- **DOCUMENT SECTION**:
>> start

Monday, February 20, 2012

Parents.

Parents often stand in the way of their children finding purpose.  They push and plead their way into their children finding significance.  Whether it be through gymnastics, sports, achievement, school, friends...they push for their kids to work more, work harder, and BE something, by golly.  I'm not suggesting we sit back and let be what be, never offering encouragement or prodding when necessary.  Parents know best when their shy kids need a little push, their loud kids need a little taming, their not so inspired kids needs to work, etc.  You get the picture, I hope.  But what about the kid's parents standing over them with a scrunched up, stressed face because she wants her son to advance to the championship?  She's "coaching" through intense eyes & pursed lips..."What happened?  What did you say?  What did you do?  Why didn't you...  Make sure you..."  And again, I hope you get the picture.  I'm not talking about the wise words we often share with our children, but rather the TONE in which it is said.  Does all this prodding keep them from finding significance in Christ rather than in the THING they are doing?  I'm afraid so.

At a recent Speech & Debate Tournament I did a lot of observing.  My family is new at this, and definitely green.  Of all the newness, debate is the most intimidating, confusing experience of yet.  Accordingly, I think we have a perspective others have lost and that we will never be granted again.  Before it wears off, I thought I'd draw a few conclusions.

At this tournament I met the sweetest, humblest parents.  They were dressed plainly, not in the similar "professional" garb of all us other parents.  They sat and talked with all the parents, smiled, and offered encouragement.  The dad in particular striked up a conversation while we were at the ballot table.  He wanted to know how my kid liked it and what our struggles were.  His wife served in the kitchen almost the entire weekend.  Whenever I saw her she smiled.  It was an instant friendship.  Often we would get to sneak in a few minutes to chat.  She easily shared what was on her heart about parenting, her struggles, her own fears.  They often asked which of my kids was competing and how they liked it.  I asked them in return.  They were so sweet and cute and just answered that their son has always loved it, especially debate, and that he wanted to start when he was 12.  He had to wait until 13.  I pictured a cute little boy, eager to learn.

>> end

- **TASK OBJECTIVE**: Reproduce word for word the passage of the parenting post starting with "At a recent" and going on through "a few conclusions.".

- **RECORDS**:
>> start

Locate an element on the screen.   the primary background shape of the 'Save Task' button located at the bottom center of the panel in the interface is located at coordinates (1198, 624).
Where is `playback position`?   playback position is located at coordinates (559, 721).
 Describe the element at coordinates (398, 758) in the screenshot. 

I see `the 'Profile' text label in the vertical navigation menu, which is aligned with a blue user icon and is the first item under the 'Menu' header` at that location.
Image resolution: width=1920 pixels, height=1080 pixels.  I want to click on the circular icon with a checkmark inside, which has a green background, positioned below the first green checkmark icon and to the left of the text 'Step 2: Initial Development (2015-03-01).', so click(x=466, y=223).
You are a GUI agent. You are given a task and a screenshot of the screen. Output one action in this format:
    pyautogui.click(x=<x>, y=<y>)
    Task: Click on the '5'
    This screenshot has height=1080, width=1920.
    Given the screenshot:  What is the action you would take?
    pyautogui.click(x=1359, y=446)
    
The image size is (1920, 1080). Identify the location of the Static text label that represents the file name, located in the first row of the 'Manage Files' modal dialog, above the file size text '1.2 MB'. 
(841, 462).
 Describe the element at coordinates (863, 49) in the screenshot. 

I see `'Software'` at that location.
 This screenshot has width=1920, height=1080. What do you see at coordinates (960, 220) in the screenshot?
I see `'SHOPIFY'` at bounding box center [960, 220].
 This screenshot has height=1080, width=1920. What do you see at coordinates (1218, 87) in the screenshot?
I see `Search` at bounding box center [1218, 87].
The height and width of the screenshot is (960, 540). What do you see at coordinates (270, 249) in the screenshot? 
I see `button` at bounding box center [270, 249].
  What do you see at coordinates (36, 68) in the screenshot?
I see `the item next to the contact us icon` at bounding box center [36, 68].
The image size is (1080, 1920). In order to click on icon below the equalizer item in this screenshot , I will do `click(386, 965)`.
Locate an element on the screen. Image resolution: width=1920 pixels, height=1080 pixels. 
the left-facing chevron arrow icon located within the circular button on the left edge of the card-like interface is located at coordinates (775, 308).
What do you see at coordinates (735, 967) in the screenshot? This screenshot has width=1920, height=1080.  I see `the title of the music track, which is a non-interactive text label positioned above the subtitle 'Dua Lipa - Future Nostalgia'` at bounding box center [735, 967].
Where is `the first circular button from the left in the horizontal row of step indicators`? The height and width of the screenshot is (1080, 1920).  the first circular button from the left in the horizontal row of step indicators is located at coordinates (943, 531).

>> end

- **RESPONSE TO THE EXERCISE**:
At a recent Speech & Debate Tournament I did a lot of observing.  My family is new at this, and definitely green.  Of all the newness, debate is the most intimidating, confusing experience of yet.  Accordingly, I think we have a perspective others have lost and that we will never be granted again.  Before it wears off, I thought I'd draw a few conclusions.